In practice, performance parity among the nodes is often implicitly assumed, and this implicit assumption is rarely, if at all, checked. After all, if everything is the same among the nodes (other than the fact that they are different machines), why shouldn’t you expect them to perform the same or similarly? And since these machines are made of literally millions of elements—hardware components, software code lines, and program configurations, it is actually very difficult to verify whether two machines indeed perform the same or similarly enough. Furthermore, in many cases when we compare different computers, we are not even sure what performance should be measured or whether the performance we are measuring is relevant to what really matters at the database application level. Consequently, implicitly assuming identical or similar performance among the nodes may not be a lazy cop-out, but rather a practically cost effective decision.
That is all fine until the performance difference among the nodes starts to hurt. And it turns out that identically spec’ed machines can perform differently more often than you may expect.
In fact, I have run into enough cases where the nodes had significantly different performance that I believe each/every node should always go through a standard benchmarking test before the cluster is deployed into production. The benchmark is not expected to spot all the performance difference, but it can give us a higher level of confidence that when a SQL Server instance fails over from one node to another, the application performance will not degrade.
The question then is: what kind of benchmark should you run? Different people would offer different answers. None is necessarily wrong, nor is any necessarily the best in all scenarios.
Here is my own experience.
Since we are talking about SQL Server, it needs to be a SQL Server specific benchmark. I have run into many cases where multiple generic hardware tests show no difference between two nodes, but the application database behaves differently after a failover.
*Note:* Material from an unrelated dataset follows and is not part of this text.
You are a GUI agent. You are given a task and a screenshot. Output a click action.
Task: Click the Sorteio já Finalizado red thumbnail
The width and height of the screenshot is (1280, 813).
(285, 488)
In addition, if we are going to run a benchmarking test regularly, it needs to be sufficiently simple to administer and does not require an excessive amount of time before we can determine whether the nodes do in fact perform the same or not. Ideally, we should be able to make that determination within an hour. Obviously, there is a tradeoff between simplicity and coverage, and it is not realistic to expect a benchmark to be both simple and to be able to uncover all the difference that your application may be sensitive to.
So it makes sense to focus on common or likely scenarios. A common set of scenarios that I have run into is related to differences in memory modules. Memory modules that are spec’ed and expected to be the same are in fact significantly different in performance, resulting in database performance being different on different nodes. In many of these scenarios, I tried straightforward memory benchmarks without much success. Note that these memory benchmarks typically perform repeated memory copies/writes, either single threaded or multi-threaded. When I ran them, they reported no difference between the nodes. But the database applications suggested otherwise.
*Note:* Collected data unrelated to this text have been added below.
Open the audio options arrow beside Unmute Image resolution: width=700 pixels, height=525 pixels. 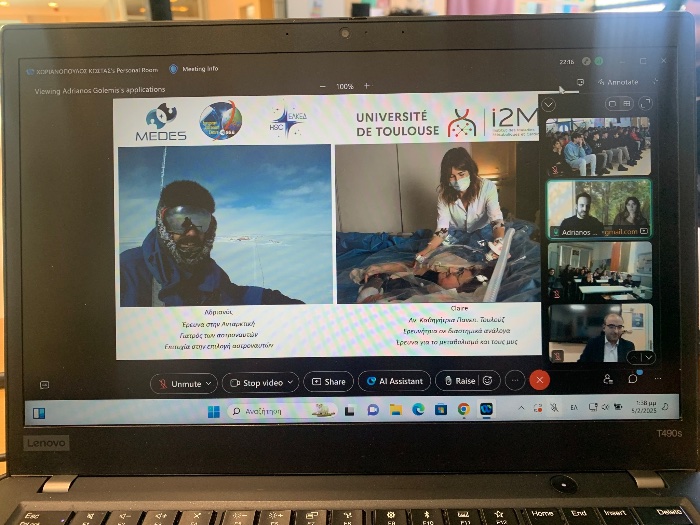coord(209,383)
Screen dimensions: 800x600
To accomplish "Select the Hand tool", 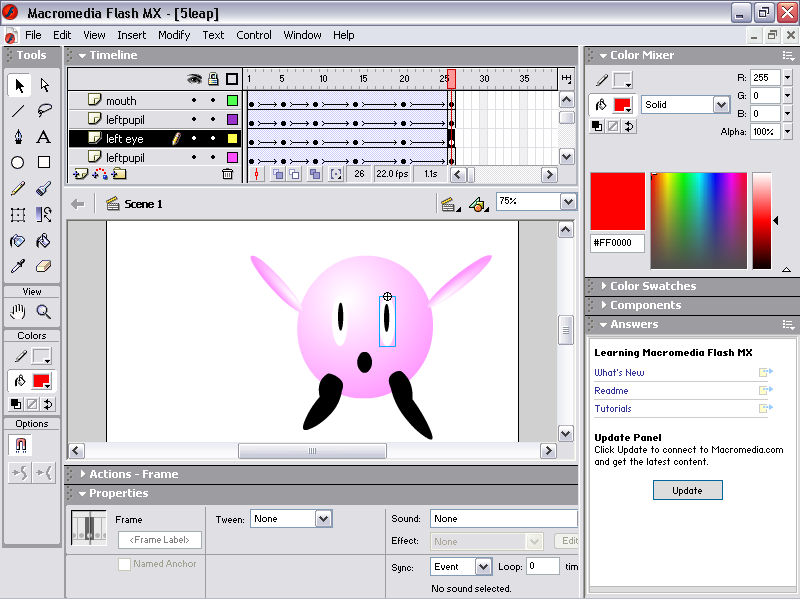I will (18, 312).
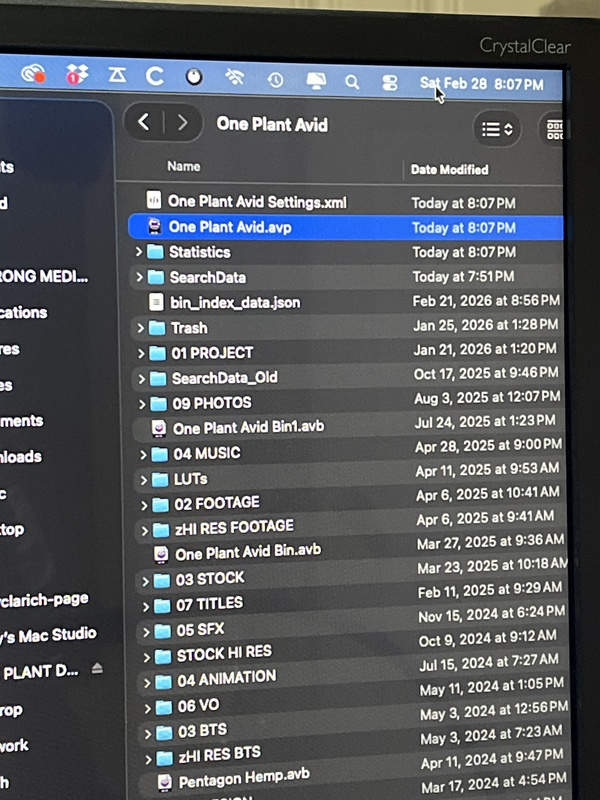Sort files by Name column header
The width and height of the screenshot is (600, 800).
[184, 167]
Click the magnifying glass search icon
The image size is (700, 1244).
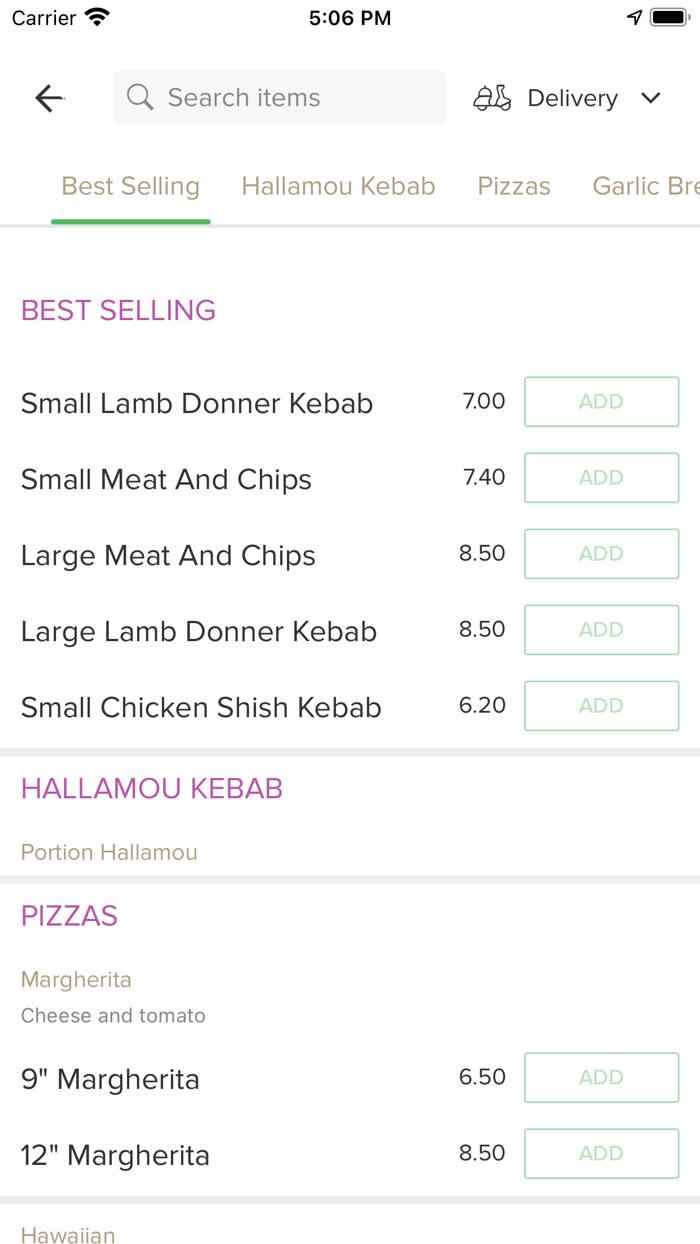click(140, 97)
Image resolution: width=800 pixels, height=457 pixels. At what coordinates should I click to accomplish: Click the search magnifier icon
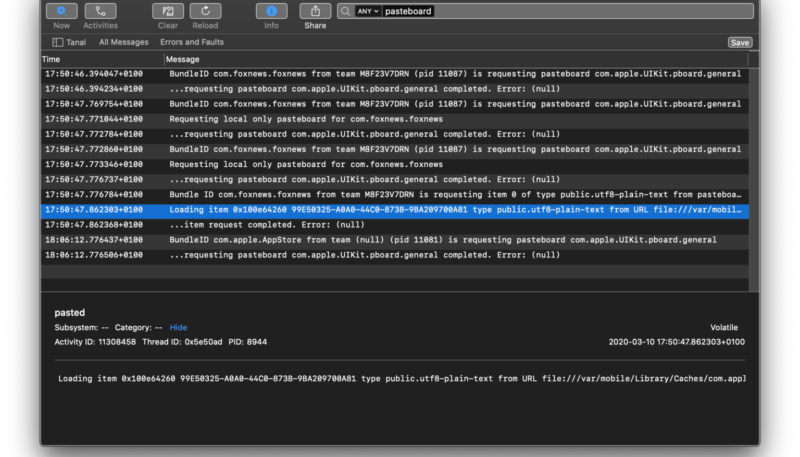(x=345, y=11)
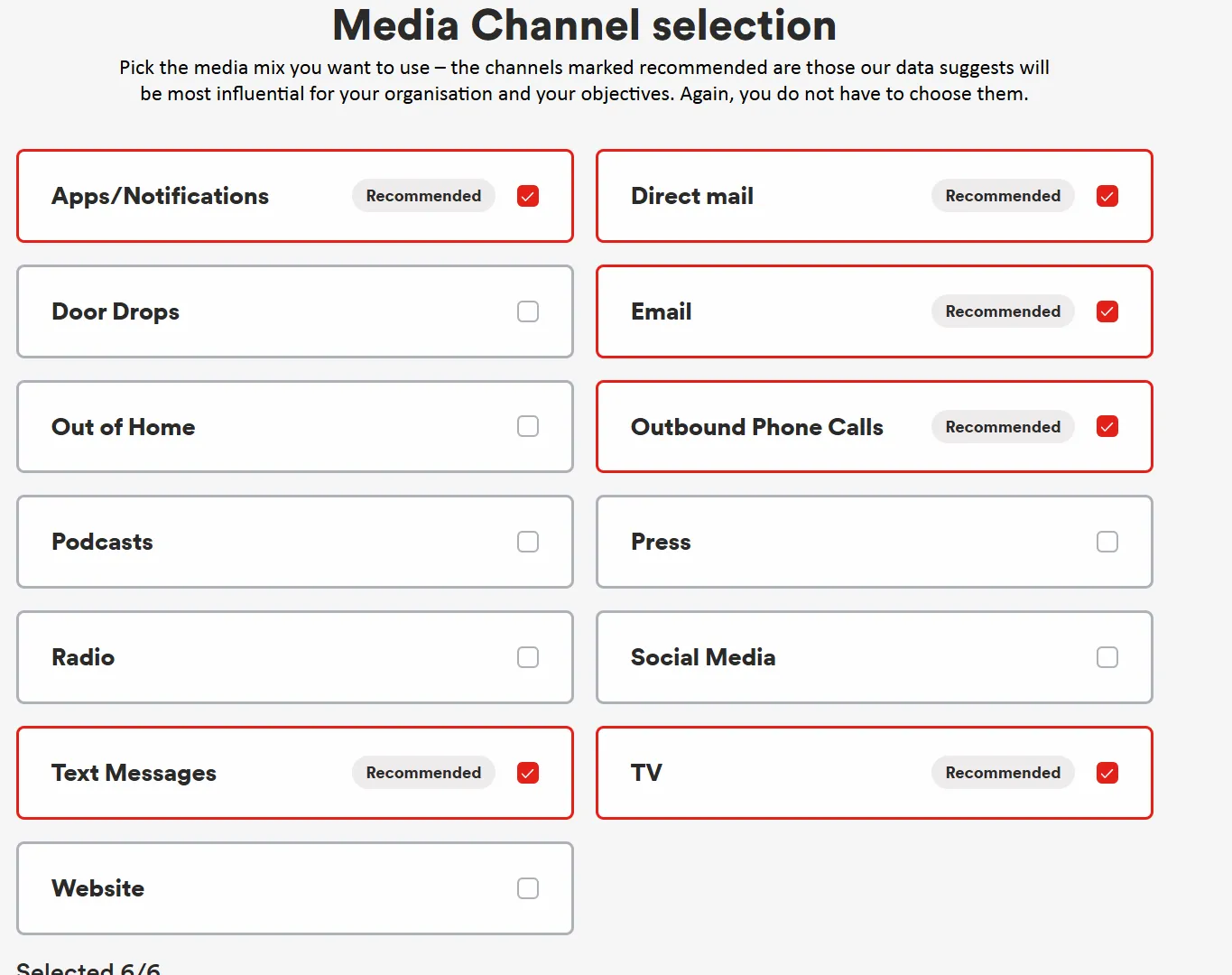Check the Press channel checkbox

pos(1107,542)
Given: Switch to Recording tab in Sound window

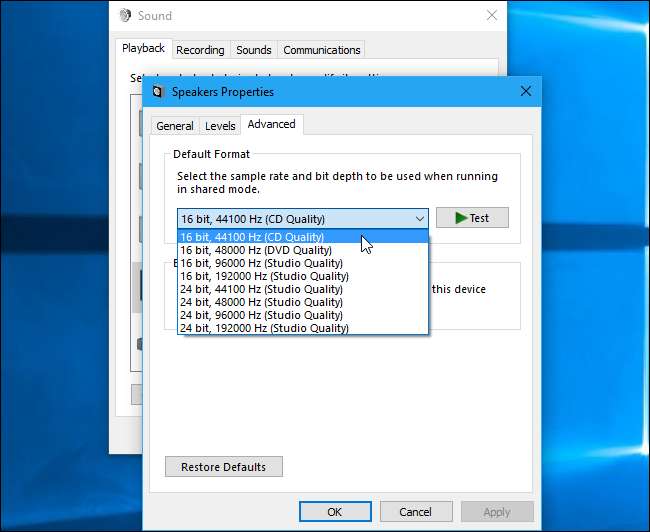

Increasingly, I have found these simple memory performance benchmarks to be less than effective in predicting how databases performance may vary with different memory modules. I think the following factors may be in play here:
- Servers are having more memory chips. And the chance of some of them not performing well or not performing well with other modules increases.
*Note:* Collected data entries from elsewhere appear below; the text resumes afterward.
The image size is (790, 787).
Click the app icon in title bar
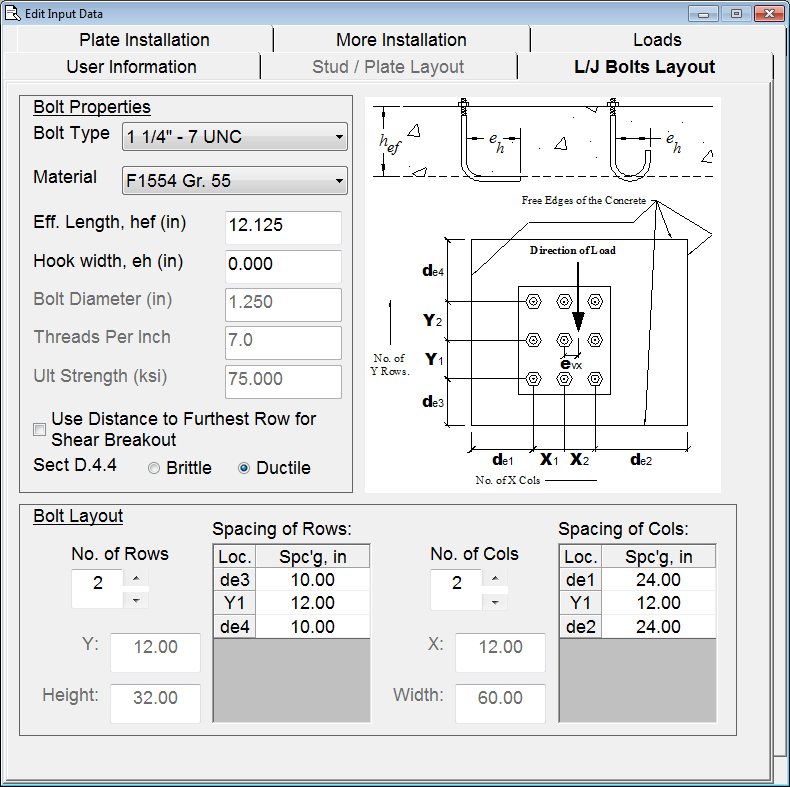point(13,14)
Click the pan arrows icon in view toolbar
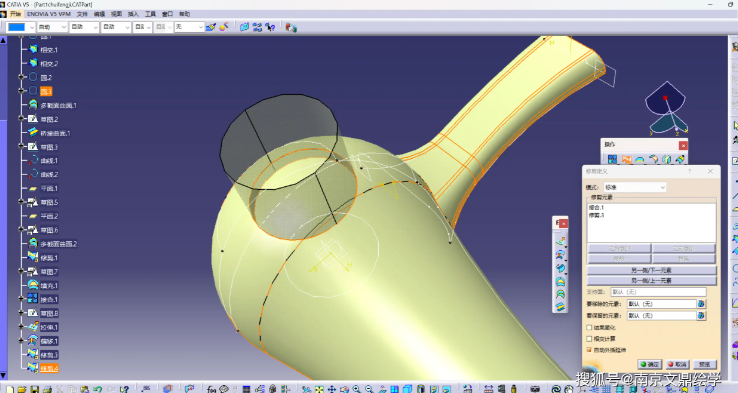 (x=332, y=389)
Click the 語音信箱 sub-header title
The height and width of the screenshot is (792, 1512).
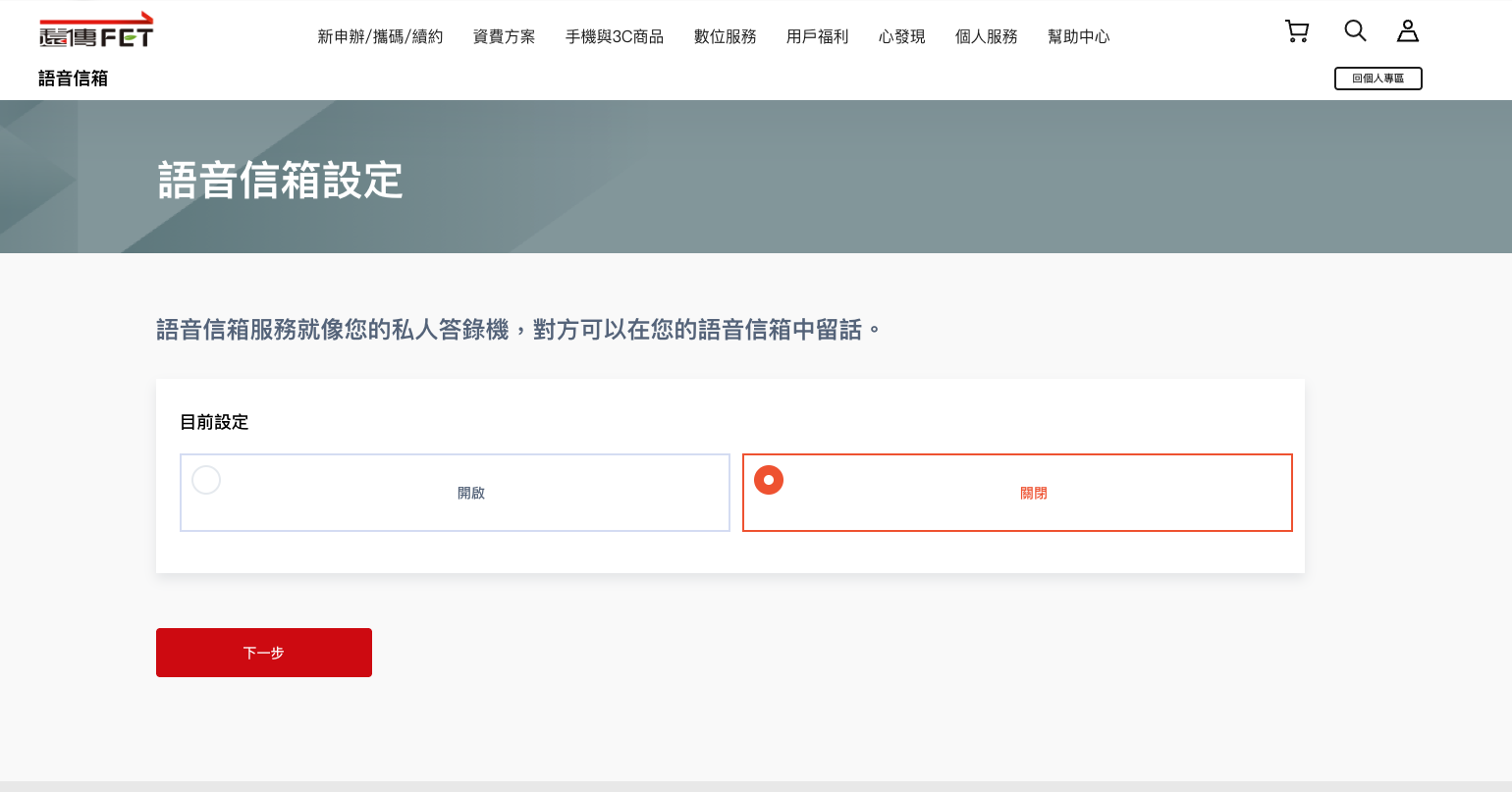pyautogui.click(x=74, y=79)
- Simple memory benchmarks may not exercise all the modules, or may have no option to configure how much memory to exercise.
- Simple memory benchmarks may not sufficiently exercise the interactions among the memory modules, making it very different from how SQL Server may exercise them.
My solution is to use an entirely cached database with a sufficient number of concurrent users randomly querying the cached data. This forces all the processors to be used ~100%, doing pure page lookups covering all the cached pages.
I have been using this approach for many years to benchmark server performance, and found it to be sufficiently effective. Note that this is not strictly a memory test. Rather, it tests the entire host computer (including CPU, memory, memory controller/chipset). Most recently, I went through a series of test cycles with this benchmark in both controlled and uncontrolled environments to check the impact of memory modules on the SQL Server performance, and I’m happy to report that the benchmark was able to report the difference that simple memory copy tests often failed to see.
One of the nodes in your cluster may already be different (due to differences in memory modules or any other components), but when your database fails over between the nodes, it not only performs fine but exactly the same. Although the performance difference may never show up at the database level, it often shows up when it really hurts, i.e. when the load has reached a certain capacity limit. It’s far better to find out in advance any difference in node performance before it becomes visible at the database level.